Hurricane Climatology. The Tampa office of the National Weather Service has an interesting post, reminding us of a the tragic Hurricane of 1928 (before storms had names) that claimed nearly 2,000 lives across Florida. Other charts include the return frequency of all hurricanes (middle) and major, Category 3+ hurricanes (bottom). Details: "Florida's deadliest hurricane struck on this date back in 1928. The "Okeechobee" hurricane of 1928 made landfall near Palm Beach as a category 4 storm. Over 1800 people lost their lives, mostly from a 6 to 9 foot storm surge on Lake Okeechobee. The bottom two images show the average return date for hurricanes and major hurricanes. On average, Tampa Bay would see a hurricane pass within 50 nautical miles every ten years. Tampa Bay would see a major (category 3 or higher) hurricane pass within 50 nautical miles every 33 years. The last major hurricane to make landfall within 50 miles of Tampa Bay was in 1921!"
"After You". I mean, what were these guys thinking?
iPhone 5: Everything You Need To Know. Did you hear, Apple just came out with a new smartphone? Gizmodo.com does a nice job of summarizing the iPhone 5; here's an excerpt: "The new iPhone 5 is here. It's thinner and faster than ever, with a new form factor that uses a gorgeous panoramic screen with more resolutions and less consumption. It also surfs the web much faster, thanks to its new LTE capabilities. And, just as we knew, it has a new smaller dock connector called Lightning. Overall, it seems they have incrementally improved every single aspect of the iPhone. It's not a revolutionary phone, but it is a very nice release."
"Fair, Balanced, And Not Especially Good at Geography." Hey, cut us a break, it was spot news and there was a new guy on Chyron who got a little confused. It's those crazy southern states anyway. Who cares where Missouri, Alabama and Mississippi are on a silly map anyway. We got Texas right!
Last 80 of 2012? Probably Not. I base that on the overall trends: this year is the warmest on record (to date) and long range guidance is hinting at 70s and 80s the last few days of September. But a definite correction is shaping up through at least the middle of next week. Sunday highs ranged from 80 in the Twin Cities to 81 St.
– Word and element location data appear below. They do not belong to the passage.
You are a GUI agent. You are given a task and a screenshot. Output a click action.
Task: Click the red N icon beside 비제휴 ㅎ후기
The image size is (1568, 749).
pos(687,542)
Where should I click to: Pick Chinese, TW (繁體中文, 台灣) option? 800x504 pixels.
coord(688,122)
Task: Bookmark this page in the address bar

Cloud and 83 Redwood Falls.
On This Date in Weather History (courtesy of the Twin Cities National Weather Service):
1955: A late-season tornado hits Koochiching County. Most damage was confined to trees.
1911: Pipestone is hit with baseball-sized hail that smashes numerous windows at the Calumet Hotel and high school. The local observer measured hail three inches deep. People got their photos taken in automobiles surrounded by the icy white ground.
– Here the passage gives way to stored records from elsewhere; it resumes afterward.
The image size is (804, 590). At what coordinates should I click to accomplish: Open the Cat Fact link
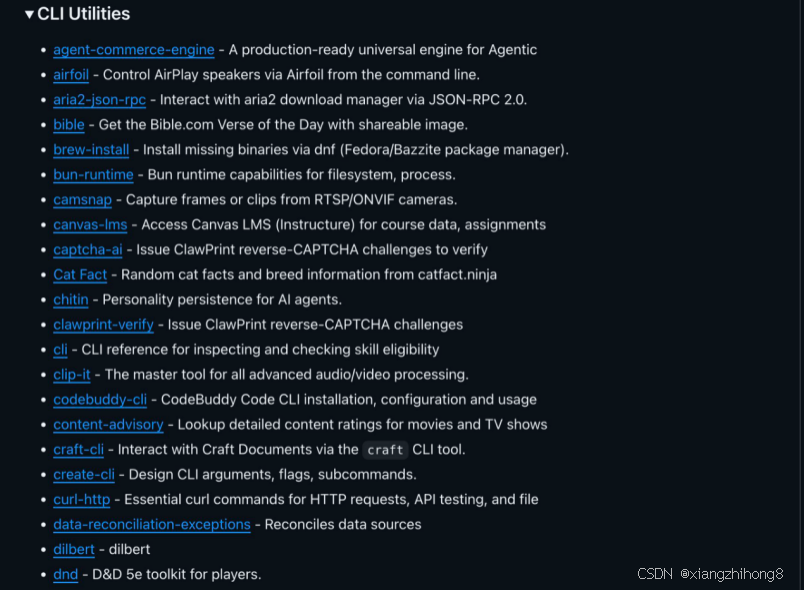coord(79,275)
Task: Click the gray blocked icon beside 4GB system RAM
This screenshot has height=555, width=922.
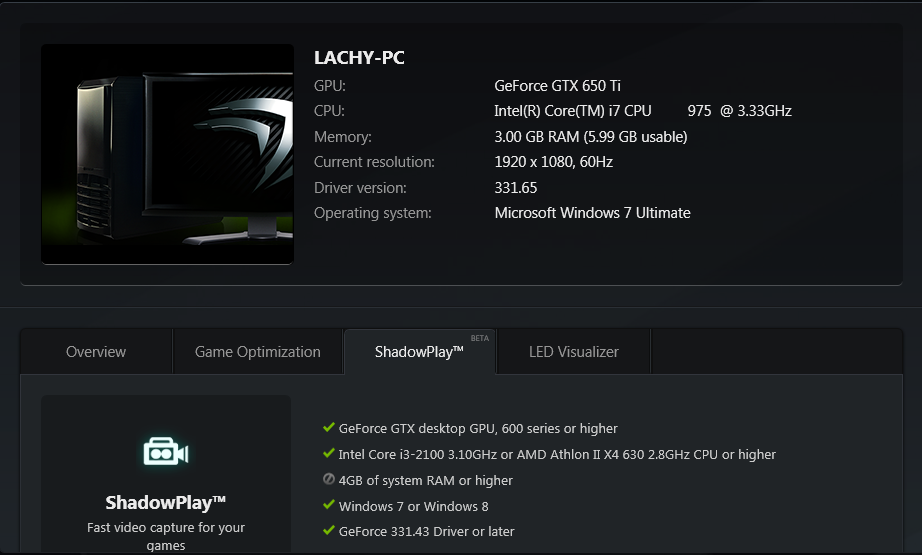Action: click(329, 479)
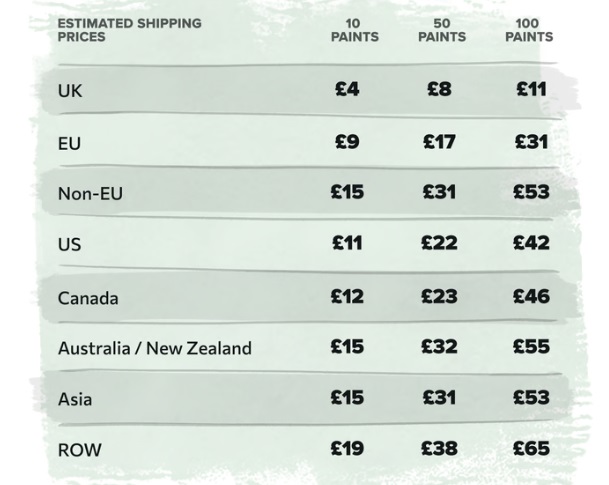Select US 100 paints price £42

click(x=531, y=243)
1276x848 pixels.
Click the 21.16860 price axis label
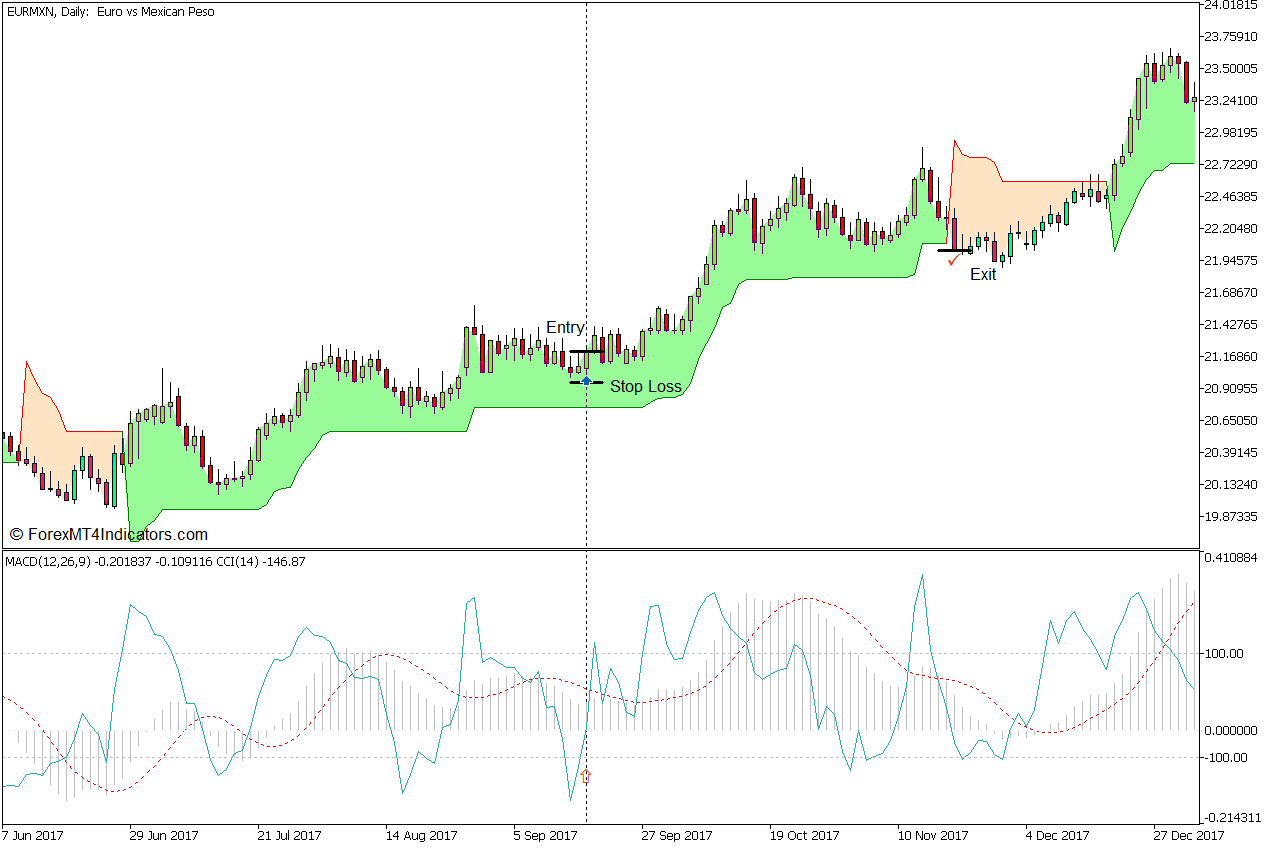tap(1231, 357)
Paul's Star Tribune Outlook for the Twin Cities and all of Minnesota:
TODAY: Windy and cool with a mix of clouds and sun. Winds: NW 15-25. High: 59
MONDAY NIGHT: Freeze Watch up north (no frost/freeze for the immediate metro). Low: 40
TUESDAY: Chilly start. Bright sun, breezy. High: 59
WEDNESDAY: Next clipper. Milder, patchy clouds. Low: 46. High: near 70
THURSDAY: Partly sunny, cooler. Low: 49. High: 64
FRIDAY: Mix of clouds & sun, brisk. Low: 45. High: 62
SATURDAY: Sunny start, PM clouds, cool wind. Low: 39. High: 59
SUNDAY: Fading sun, brief warm-up. Low: 43. High: 69
Why weather? I'm not smart enough to be a lawyer or doctor. I'm still mesmerized by storms; they remind me how small, insignificant and powerless I really am.
On sunny, quiet days I can turn to my wife for that.
There's the intellectual challenge of predicting the future, and the communications challenge: choosing the right words to paint a picture in the mind of the reader. Great toys (um technology) too. That, and every day is different. Weather patterns may be similar, but never identical. Tough to get stuck in a boring rut.
Especially this year. No snow is in sight for the metro area through the end of the month. Where else does the weather guy have to put that down on paper in mid-September? A light frost can't be ruled out for far outlying suburbs Tuesday morning, but right now I don't see a widespread frost/freeze for most suburbs. It doesn't look quite as cold as it did 24 hours ago.
A blocking pattern over Greenland keeps a family of windblown clippers pumping chilly air into Minnesota thru early next week. The first reality check arrives today with showers; by tomorrow there will be NO doubt in your mind that it's meteorological autumn.
Don't write off warmth just yet: 70s, even a few 80s are possible the last few days of September.
Extreme Weather Watch: The Effects Of Global Warming Are Here Right Now. Here's an excerpt from a story at The San Diego Free Press: "Even those global warming deniers can’t escape the fact that the weather events causing a billion dollars or more of damage and destruction are piling up at an increasing rate. The National Climatic Data Center (NCDC) is the Nation’s Scorekeeper in terms of addressing severe weather/climate events. The NCDC tracks and evaluates climate events in the U.S. and globally that have great economic and societal impacts. The U.S. has sustained 133 weather/climate disasters since 1980 where overall damages/costs reached or exceeded $1 billion - assuming Consumer Price Index (CPI) adjustment to 2012. 46 of these events occurred between 1980 and 1995 and 87 occurred between 1996 and 2011."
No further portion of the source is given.